[Opening DATASET RECORDS section]

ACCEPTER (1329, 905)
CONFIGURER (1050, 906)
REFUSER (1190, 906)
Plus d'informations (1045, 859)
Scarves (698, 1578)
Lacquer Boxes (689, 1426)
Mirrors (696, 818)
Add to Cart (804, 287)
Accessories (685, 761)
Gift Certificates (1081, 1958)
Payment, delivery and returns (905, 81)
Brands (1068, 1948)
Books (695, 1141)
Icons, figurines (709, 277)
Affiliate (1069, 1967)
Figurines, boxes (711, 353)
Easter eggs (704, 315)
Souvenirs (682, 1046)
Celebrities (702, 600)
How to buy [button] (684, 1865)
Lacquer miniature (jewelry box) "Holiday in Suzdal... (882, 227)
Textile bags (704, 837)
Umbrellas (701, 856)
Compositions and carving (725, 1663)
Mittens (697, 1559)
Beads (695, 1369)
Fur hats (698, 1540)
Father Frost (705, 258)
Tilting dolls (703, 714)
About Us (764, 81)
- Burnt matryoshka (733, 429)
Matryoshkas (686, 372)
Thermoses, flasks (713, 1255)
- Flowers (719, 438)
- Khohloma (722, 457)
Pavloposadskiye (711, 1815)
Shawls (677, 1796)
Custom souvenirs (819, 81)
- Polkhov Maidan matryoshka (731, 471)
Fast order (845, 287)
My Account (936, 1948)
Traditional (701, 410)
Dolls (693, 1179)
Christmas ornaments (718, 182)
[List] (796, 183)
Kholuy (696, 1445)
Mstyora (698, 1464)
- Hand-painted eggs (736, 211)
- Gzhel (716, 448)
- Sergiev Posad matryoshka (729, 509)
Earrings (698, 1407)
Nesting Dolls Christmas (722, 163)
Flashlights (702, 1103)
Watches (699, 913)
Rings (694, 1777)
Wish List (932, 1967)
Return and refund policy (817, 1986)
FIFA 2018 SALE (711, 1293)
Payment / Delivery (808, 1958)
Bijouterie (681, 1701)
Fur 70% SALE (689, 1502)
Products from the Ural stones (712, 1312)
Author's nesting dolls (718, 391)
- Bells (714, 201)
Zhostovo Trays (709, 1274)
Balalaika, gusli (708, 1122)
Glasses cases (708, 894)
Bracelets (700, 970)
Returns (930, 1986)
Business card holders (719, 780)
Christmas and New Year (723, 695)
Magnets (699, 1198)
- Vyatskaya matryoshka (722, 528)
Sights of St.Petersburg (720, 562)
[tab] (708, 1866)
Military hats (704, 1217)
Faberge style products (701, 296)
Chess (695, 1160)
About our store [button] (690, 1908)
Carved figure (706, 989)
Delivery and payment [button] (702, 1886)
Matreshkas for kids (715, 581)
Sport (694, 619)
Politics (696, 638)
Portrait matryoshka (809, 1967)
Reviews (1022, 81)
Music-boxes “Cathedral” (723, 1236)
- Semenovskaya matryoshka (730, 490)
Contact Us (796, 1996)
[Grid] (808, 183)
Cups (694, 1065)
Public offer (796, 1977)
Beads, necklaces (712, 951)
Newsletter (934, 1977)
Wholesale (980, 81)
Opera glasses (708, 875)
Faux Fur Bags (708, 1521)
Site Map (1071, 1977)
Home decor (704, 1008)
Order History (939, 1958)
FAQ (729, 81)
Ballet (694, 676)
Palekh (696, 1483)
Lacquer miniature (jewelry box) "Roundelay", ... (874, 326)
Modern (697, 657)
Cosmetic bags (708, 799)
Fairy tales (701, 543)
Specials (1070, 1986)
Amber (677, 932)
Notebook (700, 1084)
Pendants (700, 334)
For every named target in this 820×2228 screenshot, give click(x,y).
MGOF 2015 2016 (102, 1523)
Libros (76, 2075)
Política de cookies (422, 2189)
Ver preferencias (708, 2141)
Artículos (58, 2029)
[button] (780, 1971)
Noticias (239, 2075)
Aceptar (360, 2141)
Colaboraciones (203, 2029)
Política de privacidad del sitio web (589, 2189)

[Closing DATASET RECORDS section]

» REQUIRED ACTION
Please reproduce, word for word, every line from the line with "Notebook (700, 1084)" to the final line above, including both ends.

» RESPONSE TO THE EXERCISE
Notebook (700, 1084)
Pendants (700, 334)
For every named target in this 820×2228 screenshot, give click(x,y).
MGOF 2015 2016 (102, 1523)
Libros (76, 2075)
Política de cookies (422, 2189)
Ver preferencias (708, 2141)
Artículos (58, 2029)
[button] (780, 1971)
Noticias (239, 2075)
Aceptar (360, 2141)
Colaboraciones (203, 2029)
Política de privacidad del sitio web (589, 2189)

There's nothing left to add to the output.